Phase I/II trial of docetaxel and carboplatin in previously untreated patients with advanced non-small-cell lung cancer

AbstractBackground. This trial was conducted to determine the maximum tolerated dose (MTD) and principal toxicities of combinations of docetaxel and carboplatin administered every 3 weeks to patients with advanced non-small-cell lung cancer (NSCLC) previously untreated with chemotherapy, and to find suitable doses for phase II studies in Japanese subjects. Methods. Japanese patients with advanced NSCLC and performance status 0 to 2 according to the World Health Organization classification, but previously untreated with chemotherapy received docetaxel followed by carboplatin, each infused over a 1-h period. The carboplatin dose was based on the target area under the curve (AUC), using Calverts formula. Dose levels studied were: docetaxel (mg/m2)/carboplatin AUC (mg/ml·min), 50/4, 60/4, and 60/5, repeated every 3 weeks. Granulocyte-colony stimulating factor (G-CSF) support was first used when dose-limiting toxicities (DLTs) were encountered. Results. Of 14 patients entered, 12 were assessable for toxicity and response. The MTD schedule was: docetaxel, 60 mg/m2, with carboplatin, AUC 5 mg/ml·min (DLTs in 3 of 3 patients).
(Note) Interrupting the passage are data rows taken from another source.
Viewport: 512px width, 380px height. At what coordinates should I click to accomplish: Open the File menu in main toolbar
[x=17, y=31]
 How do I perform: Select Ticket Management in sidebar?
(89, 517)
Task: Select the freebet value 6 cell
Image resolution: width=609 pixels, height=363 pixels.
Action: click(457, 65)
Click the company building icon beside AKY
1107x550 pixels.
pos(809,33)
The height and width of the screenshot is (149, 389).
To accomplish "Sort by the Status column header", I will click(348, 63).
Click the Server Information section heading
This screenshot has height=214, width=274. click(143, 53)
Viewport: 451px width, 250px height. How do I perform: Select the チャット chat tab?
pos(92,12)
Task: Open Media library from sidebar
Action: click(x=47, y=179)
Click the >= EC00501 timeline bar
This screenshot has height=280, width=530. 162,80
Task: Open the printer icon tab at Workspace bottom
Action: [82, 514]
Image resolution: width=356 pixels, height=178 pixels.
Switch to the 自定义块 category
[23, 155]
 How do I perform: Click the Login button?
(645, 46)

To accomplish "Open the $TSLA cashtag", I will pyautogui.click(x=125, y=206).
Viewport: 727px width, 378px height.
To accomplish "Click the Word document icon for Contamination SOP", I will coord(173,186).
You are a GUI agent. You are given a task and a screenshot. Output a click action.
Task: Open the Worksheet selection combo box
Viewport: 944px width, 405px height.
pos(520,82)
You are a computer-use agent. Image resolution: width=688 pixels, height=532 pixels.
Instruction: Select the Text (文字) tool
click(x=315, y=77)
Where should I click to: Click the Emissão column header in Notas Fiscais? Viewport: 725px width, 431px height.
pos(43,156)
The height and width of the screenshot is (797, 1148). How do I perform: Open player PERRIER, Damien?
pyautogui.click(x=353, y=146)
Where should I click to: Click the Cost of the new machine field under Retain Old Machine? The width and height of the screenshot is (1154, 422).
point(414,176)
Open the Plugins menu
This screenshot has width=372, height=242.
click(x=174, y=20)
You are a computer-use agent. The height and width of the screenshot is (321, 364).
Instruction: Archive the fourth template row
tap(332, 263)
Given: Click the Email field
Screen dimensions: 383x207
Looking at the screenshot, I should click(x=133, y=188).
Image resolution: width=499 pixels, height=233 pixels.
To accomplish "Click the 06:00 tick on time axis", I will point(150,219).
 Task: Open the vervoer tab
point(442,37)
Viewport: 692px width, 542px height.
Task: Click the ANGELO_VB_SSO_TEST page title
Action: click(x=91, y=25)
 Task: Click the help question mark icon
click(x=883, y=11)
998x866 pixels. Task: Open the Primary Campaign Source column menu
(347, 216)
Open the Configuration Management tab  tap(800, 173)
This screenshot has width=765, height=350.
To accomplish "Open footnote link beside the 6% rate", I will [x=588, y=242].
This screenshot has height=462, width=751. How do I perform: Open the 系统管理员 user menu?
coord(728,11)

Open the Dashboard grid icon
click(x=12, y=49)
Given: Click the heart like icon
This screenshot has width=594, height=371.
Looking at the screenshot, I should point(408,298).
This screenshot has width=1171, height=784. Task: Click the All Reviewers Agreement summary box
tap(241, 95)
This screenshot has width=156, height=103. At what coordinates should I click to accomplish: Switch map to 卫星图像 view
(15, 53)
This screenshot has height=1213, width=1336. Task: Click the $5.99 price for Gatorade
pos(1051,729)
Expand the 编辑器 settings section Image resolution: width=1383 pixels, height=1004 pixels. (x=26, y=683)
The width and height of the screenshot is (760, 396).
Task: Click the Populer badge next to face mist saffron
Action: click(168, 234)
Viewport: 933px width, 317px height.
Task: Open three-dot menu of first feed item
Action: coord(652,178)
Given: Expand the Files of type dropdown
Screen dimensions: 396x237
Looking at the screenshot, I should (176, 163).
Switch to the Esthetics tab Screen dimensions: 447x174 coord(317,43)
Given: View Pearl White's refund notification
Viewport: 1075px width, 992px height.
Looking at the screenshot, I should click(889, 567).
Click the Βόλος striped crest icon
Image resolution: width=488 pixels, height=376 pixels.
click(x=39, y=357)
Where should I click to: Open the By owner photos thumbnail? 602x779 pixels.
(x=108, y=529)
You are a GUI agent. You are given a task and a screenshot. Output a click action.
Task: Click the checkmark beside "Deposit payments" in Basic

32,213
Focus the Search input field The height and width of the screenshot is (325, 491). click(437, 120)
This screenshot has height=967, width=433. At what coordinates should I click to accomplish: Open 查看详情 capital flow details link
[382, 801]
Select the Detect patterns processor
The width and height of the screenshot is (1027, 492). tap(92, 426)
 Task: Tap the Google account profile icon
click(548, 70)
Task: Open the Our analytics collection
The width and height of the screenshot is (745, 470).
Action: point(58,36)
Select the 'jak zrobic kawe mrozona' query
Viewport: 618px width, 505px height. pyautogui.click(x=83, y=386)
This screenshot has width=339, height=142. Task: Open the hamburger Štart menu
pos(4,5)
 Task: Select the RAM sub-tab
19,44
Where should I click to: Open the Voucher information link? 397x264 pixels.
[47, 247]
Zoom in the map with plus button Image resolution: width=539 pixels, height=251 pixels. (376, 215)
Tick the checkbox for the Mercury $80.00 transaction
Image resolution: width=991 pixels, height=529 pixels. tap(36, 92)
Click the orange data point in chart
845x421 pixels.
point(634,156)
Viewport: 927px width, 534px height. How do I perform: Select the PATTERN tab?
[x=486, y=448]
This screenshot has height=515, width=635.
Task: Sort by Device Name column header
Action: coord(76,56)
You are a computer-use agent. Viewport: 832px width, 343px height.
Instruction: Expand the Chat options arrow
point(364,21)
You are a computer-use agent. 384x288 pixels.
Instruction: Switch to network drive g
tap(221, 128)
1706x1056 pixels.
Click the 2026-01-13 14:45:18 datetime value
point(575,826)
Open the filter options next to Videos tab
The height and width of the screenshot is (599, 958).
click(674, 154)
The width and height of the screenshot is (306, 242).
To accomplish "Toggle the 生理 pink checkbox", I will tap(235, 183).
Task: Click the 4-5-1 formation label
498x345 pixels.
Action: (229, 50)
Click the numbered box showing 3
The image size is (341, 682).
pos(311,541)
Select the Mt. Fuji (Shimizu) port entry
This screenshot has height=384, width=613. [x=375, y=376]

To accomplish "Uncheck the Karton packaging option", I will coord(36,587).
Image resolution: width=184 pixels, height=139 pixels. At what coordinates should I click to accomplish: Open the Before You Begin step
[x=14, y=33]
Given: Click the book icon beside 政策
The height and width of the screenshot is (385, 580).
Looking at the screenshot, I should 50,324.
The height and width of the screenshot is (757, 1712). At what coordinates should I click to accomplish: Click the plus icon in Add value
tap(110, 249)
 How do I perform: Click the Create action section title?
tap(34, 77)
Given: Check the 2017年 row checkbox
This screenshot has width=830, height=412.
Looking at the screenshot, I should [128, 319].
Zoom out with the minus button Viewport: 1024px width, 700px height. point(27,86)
The recommended dosage was: docetaxel, 60 mg/m2, with carboplatin, AUC 4 mg/ml·min (DLTs in 2 of 6 patients). The main toxic effect was neutropenia, and any nonhematologic toxic effects were mild. No thrombocytopenia occurred. Six of the 12 patients (50%) showed responses; 4 of the 6 at the recommended doses. Conclusion. Docetaxel 60 mg/m2, given over a 1-h period, followed by carboplatin, AUC 4 mg/ml·min, given over a 1-h period, is recommended for phase II studies in Japan. This combined chemotherapy has mild toxicity, except for neutropenia, and is useful and easy to administer. We therefore believe that phase II and phase III studies of this therapy would be well justified.